Sí, lo que tiene múltiples alcances porque hoy día está muriendo gente. Esto es algo que vengo pensando hace tiempo. En los hogares hacinados hay una serie de temas de salud y de relaciones cotidianas que se vuelven muy complejas. El hogar es una bandera por lo demás liberal. O sea, cuán importante es tener una existencia íntima sólida. Eso requiere un espacio mínimo. El hogar es refugio de intimidad, de convivencia, de estudio, de silencio, de cierta tranquilidad. Un ámbito para el amor.
Yo me pregunto qué posibilidades se tienen para eso en un hogar de treinta metros cuadrados donde viven cuatro o cinco personas. O sea, no se está cumpliendo con lo mínimo.
Aquí hay malestar acumulado o alienación acumulada por decirlo de frentón. Un aspecto fundamental sería el espaciamiento. Una posibilidad sería hacer reformas en el territorio Santiago o viviendas sociales en sectores de clase alta. Pero hay que entrar a picar muy fuerte, romper intereses muy elevados.
Creo que la idea de regionalizar políticamente al país lo haría más barato, menos traumático y más promisorio.
Hay una crisis social. Hay una crisis política. Hay una crisis sanitaria en Chile. ¿Hay también una crisis espiritual?
Creo que el modelo económico produjo beneficios pese a todos los defectos que tiene. He vivido cuatro años en Alemania y me molesta la manera en que está organizado el modelo en Chile, que no tiene nada que ver con lo que debiera ser. El propio mercado, según los defensores del mercado. Igual hay que reconocer que generó riqueza. Ahora esto se agotó. Los economistas desde la derecha a la izquierda, reconocen que luego del ciclo virtuoso del 86 al 98, más o menos, la productividad comenzó a decaer, y junto con el enriquecimiento, el llamado modelo chileno generó disgregación social.
Hay ausencia de conexión con el entorno, de conexiones que nos provean de felicidad. La renuncia al paisaje, por una parte. Por otra, la renuncia a barrios espaciados, habitables, con vecindarios. La conexión con el otro no se produce en plazas, cafés y lugares de encuentro, sino crecientemente a través de redes sociales. Eso impide un ritmo humano y una cierta naturalidad de la existencia.

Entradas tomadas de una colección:
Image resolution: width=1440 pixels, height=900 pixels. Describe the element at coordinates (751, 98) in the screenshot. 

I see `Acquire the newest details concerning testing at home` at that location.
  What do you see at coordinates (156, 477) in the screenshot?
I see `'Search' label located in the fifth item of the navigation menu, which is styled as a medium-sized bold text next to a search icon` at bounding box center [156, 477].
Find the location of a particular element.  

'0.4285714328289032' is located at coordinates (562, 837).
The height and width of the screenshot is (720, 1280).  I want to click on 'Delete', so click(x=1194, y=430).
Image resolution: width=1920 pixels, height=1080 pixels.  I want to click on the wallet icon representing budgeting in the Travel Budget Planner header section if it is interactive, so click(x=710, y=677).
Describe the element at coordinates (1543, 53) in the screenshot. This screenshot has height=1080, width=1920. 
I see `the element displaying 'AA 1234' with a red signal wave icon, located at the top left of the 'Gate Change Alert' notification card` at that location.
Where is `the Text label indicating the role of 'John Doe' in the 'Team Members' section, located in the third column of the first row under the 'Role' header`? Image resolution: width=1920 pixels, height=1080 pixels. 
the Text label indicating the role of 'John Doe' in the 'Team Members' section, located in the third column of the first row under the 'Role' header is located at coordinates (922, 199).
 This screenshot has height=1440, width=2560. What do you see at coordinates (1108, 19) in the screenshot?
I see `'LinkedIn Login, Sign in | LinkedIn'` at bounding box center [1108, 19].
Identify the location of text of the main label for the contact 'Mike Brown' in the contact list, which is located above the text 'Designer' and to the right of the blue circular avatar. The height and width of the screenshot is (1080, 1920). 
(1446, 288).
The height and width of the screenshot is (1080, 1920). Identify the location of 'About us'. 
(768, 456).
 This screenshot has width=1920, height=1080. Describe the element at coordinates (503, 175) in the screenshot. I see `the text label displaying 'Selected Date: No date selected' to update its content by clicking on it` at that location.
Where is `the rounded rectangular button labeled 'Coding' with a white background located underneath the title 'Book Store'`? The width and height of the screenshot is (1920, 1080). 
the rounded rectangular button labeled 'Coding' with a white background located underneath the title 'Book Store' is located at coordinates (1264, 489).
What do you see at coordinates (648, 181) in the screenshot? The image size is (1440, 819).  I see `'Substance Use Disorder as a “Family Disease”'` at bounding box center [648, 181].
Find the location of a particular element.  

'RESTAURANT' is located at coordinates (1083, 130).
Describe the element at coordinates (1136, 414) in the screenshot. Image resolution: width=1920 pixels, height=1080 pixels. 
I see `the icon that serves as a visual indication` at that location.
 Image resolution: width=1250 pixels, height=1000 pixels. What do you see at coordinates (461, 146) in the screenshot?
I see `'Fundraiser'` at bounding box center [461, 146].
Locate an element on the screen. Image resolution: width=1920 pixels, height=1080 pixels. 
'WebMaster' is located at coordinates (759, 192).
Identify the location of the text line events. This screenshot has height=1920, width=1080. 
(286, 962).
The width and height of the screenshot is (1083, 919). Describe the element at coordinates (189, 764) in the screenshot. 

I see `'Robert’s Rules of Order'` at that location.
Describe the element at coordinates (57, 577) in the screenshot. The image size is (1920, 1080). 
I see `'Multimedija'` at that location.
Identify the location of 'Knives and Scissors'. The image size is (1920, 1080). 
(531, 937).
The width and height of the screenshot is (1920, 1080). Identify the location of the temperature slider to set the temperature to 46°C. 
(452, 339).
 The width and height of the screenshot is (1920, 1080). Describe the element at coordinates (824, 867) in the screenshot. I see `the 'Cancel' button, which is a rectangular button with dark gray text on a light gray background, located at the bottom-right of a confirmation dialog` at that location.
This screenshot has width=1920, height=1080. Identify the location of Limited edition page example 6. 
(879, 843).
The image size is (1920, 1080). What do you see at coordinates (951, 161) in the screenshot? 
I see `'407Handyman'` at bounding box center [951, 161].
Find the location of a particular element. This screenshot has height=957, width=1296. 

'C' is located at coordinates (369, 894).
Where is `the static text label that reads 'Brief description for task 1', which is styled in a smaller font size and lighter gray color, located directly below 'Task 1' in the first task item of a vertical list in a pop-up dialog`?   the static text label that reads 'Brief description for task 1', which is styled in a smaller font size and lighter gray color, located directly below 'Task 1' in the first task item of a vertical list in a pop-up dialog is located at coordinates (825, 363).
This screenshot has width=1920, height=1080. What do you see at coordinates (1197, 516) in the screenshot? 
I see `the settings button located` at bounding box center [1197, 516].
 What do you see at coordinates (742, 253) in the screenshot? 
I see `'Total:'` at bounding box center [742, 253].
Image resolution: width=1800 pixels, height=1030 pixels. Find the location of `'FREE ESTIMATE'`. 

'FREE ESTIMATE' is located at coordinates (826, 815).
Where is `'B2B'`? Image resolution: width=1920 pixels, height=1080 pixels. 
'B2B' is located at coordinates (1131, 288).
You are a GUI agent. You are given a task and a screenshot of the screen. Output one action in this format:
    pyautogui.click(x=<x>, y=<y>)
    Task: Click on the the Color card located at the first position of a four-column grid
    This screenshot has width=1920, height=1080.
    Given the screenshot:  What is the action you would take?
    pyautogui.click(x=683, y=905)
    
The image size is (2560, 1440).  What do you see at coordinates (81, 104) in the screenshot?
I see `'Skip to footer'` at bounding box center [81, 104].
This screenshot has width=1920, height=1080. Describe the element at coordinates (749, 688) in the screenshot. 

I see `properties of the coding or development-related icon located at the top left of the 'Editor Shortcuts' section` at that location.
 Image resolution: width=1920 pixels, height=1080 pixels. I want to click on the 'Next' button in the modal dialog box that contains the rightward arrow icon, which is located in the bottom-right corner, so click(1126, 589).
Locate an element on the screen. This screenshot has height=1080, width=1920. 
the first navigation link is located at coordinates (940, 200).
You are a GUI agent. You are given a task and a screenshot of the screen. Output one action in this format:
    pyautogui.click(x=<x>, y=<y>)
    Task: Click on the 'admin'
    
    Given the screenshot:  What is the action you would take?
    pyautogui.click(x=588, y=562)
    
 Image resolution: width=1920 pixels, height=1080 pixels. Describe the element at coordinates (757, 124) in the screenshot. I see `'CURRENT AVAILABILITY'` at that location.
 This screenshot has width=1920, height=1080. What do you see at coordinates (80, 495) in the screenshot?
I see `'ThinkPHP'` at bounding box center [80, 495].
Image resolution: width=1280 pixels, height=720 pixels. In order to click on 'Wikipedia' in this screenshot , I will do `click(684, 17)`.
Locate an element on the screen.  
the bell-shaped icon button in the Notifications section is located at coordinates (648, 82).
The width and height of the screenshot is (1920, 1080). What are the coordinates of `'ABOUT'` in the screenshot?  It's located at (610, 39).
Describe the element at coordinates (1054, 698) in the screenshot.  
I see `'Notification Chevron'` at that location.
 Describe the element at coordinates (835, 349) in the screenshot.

CONSIGNA 1: Indique si cada afirmación concuerda con el fragmento, respondiendo sí o no y citando textualmente las palabras que lo deciden: (a) el hogar requiere un espacio mínimo; (b) el ciclo virtuoso de la economía chilena fue aproximadamente del 86 al 98; (c) la conexión con el otro se produce cada vez más en plazas y cafés.
CONSIGNA 2: Por favor, transcriba sin cambios el fragmento desde «Aquí hay malestar» hasta «y más promisorio.».
Responda basándose únicamente en el fragmento.

RESPUESTA 1:
(a) Sí: «Eso requiere un espacio mínimo.»
(b) Sí: «luego del ciclo virtuoso del 86 al 98, más o menos, la productividad comenzó a decaer»
(c) No: «La conexión con el otro no se produce en plazas, cafés y lugares de encuentro, sino crecientemente a través de redes sociales.»

RESPUESTA 2:
Aquí hay malestar acumulado o alienación acumulada por decirlo de frentón. Un aspecto fundamental sería el espaciamiento. Una posibilidad sería hacer reformas en el territorio Santiago o viviendas sociales en sectores de clase alta. Pero hay que entrar a picar muy fuerte, romper intereses muy elevados.
Creo que la idea de regionalizar políticamente al país lo haría más barato, menos traumático y más promisorio.